:: Requirement ::
Check each line of the material that follows, and copy those holding the string "computer".

:: Entries supplied ::
⁂

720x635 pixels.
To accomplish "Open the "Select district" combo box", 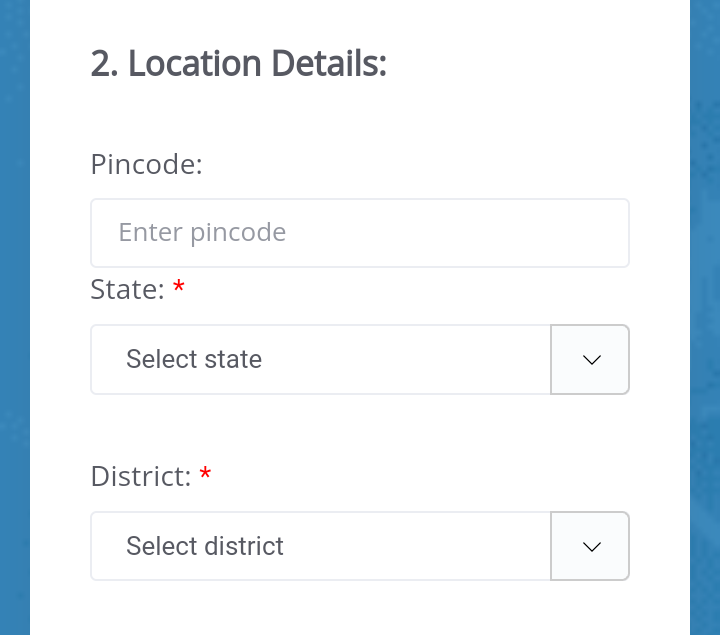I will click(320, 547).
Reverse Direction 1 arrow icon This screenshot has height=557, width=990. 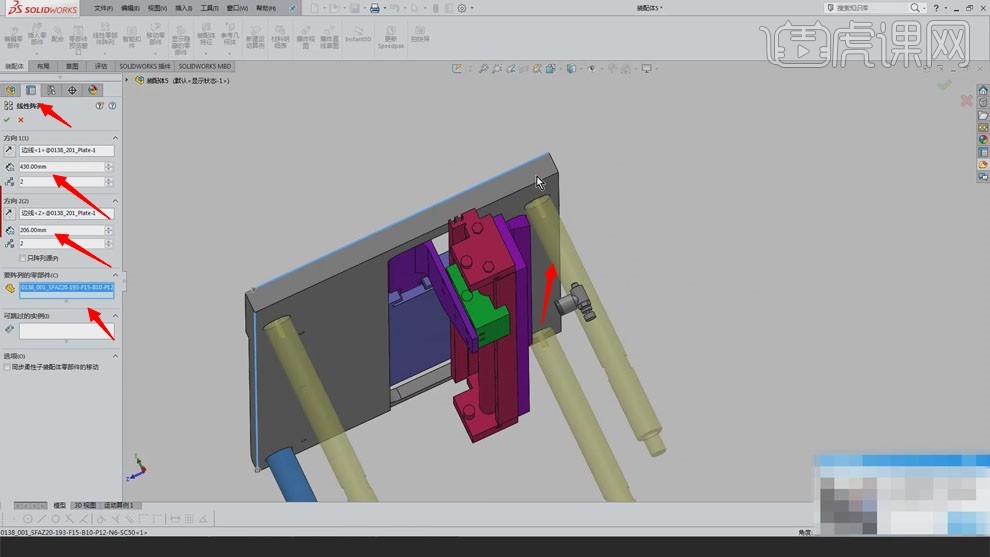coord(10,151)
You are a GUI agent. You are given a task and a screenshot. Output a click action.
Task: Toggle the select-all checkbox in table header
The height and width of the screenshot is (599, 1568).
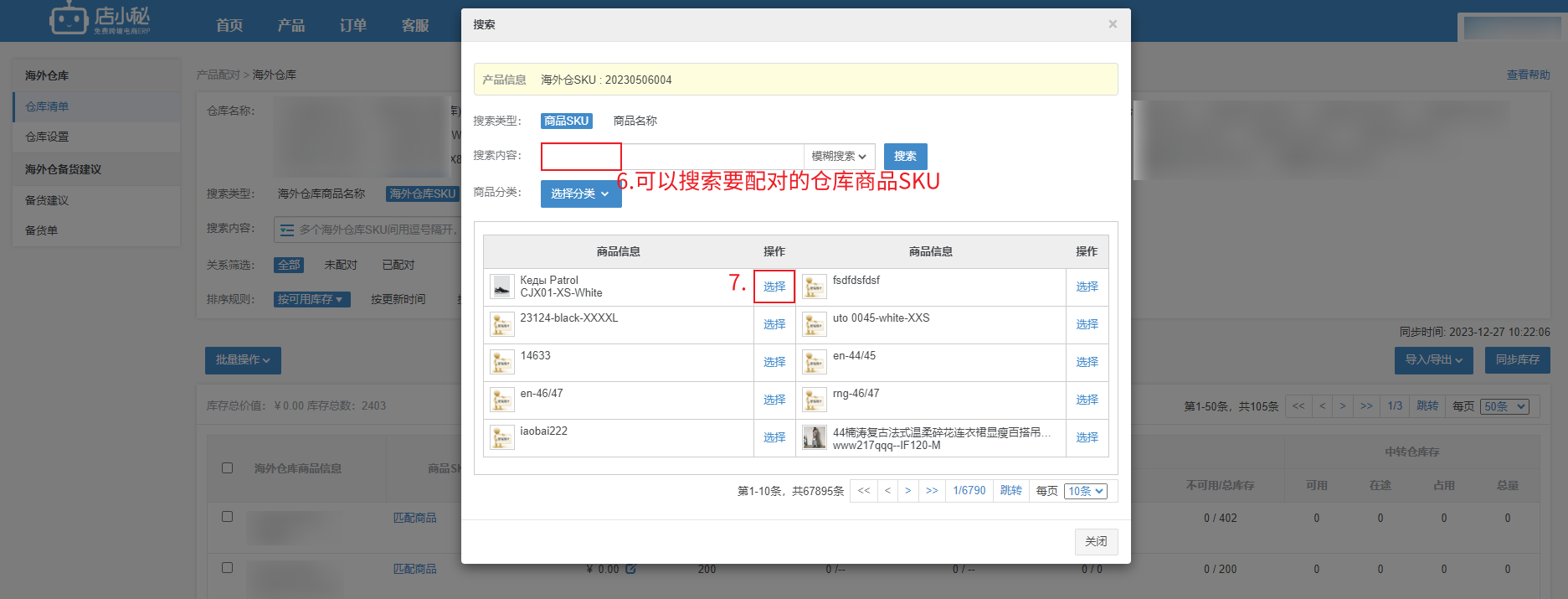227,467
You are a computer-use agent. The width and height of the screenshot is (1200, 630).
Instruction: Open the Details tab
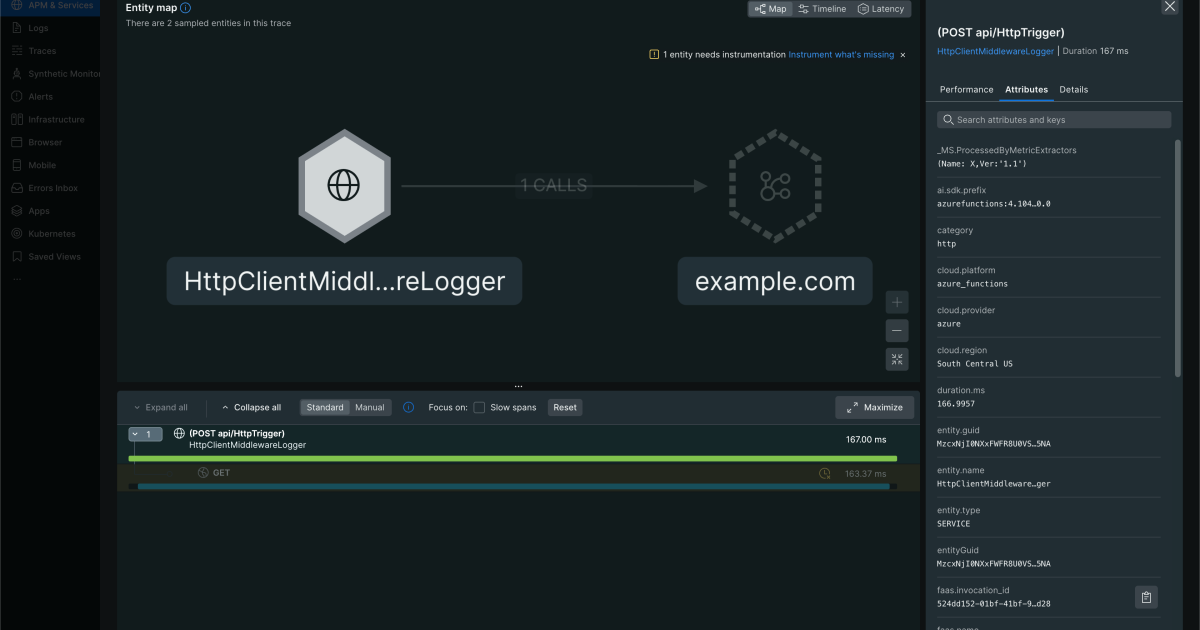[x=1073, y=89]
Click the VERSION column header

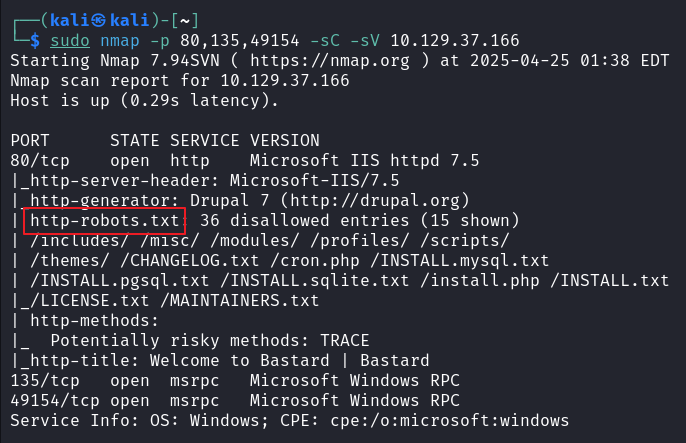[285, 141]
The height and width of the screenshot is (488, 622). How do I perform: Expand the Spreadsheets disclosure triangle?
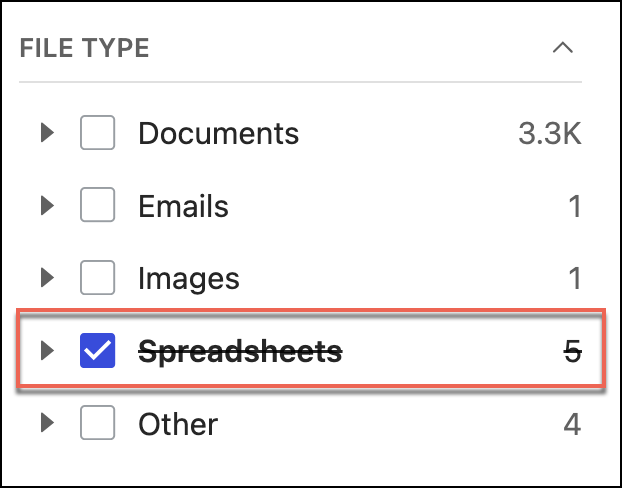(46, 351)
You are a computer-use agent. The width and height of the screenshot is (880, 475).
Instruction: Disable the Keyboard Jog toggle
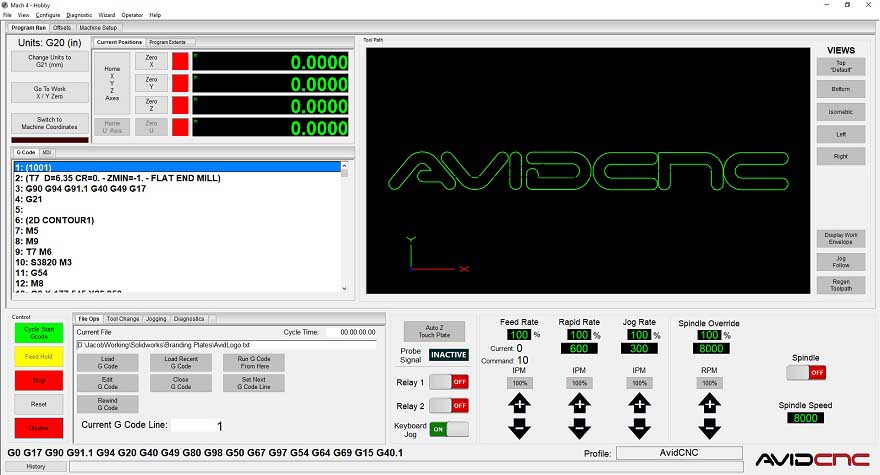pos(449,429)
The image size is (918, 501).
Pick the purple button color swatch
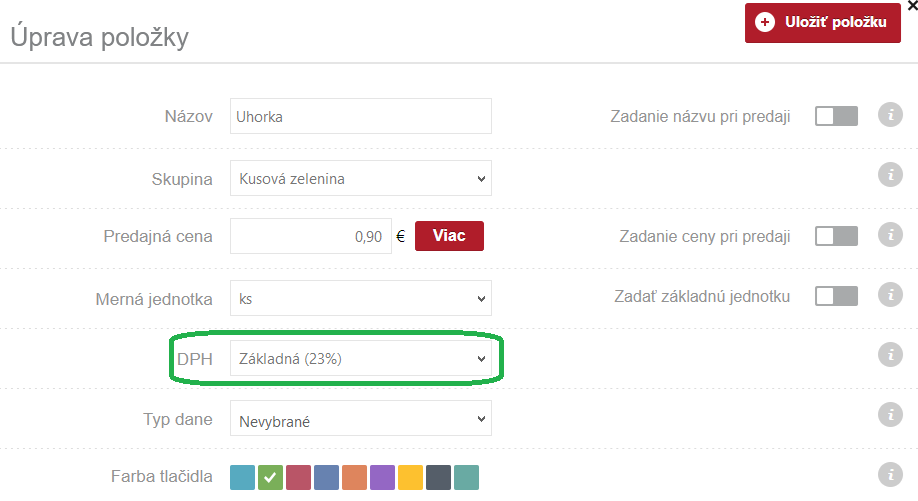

⁂

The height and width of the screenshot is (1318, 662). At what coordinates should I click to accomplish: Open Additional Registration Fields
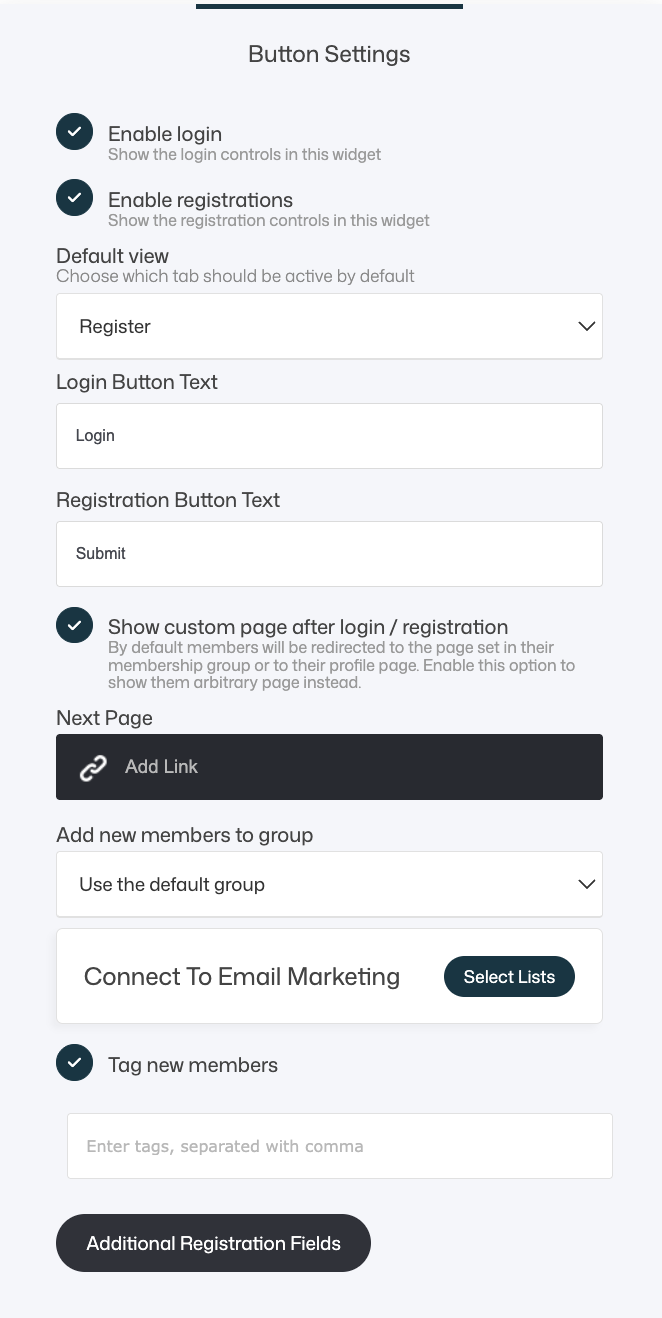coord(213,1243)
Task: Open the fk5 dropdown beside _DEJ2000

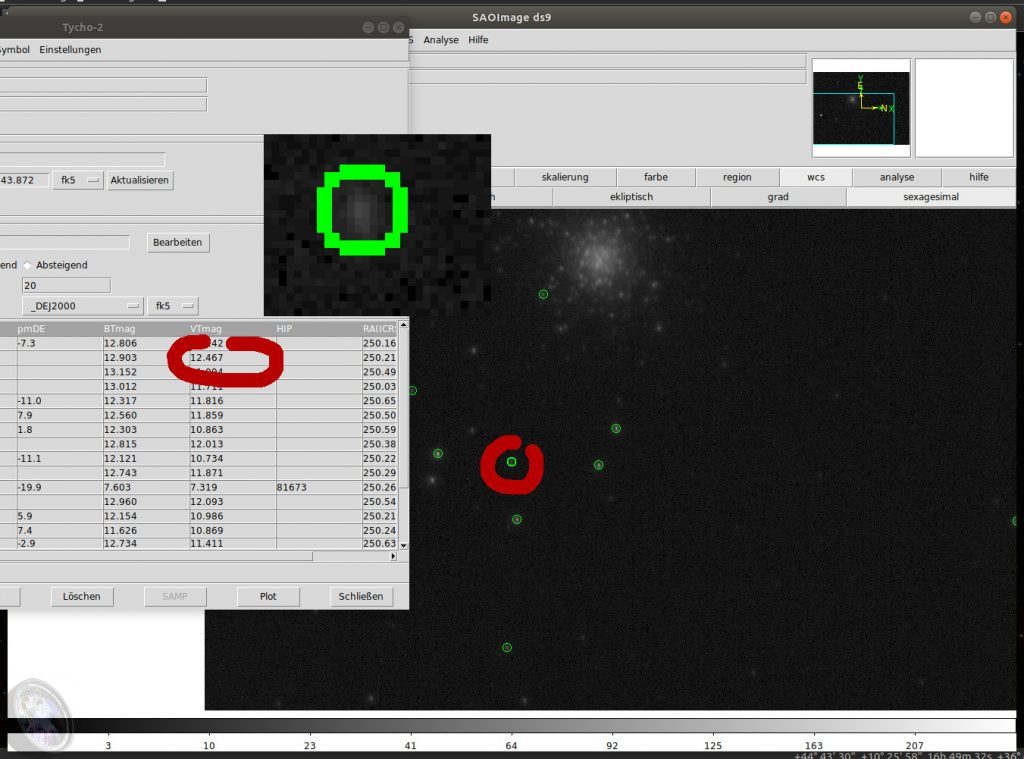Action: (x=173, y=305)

⁂

:: Result of this task ::
You are a computer-use agent. The width and height of the screenshot is (1200, 630).
You are a computer-use agent. The width and height of the screenshot is (880, 475).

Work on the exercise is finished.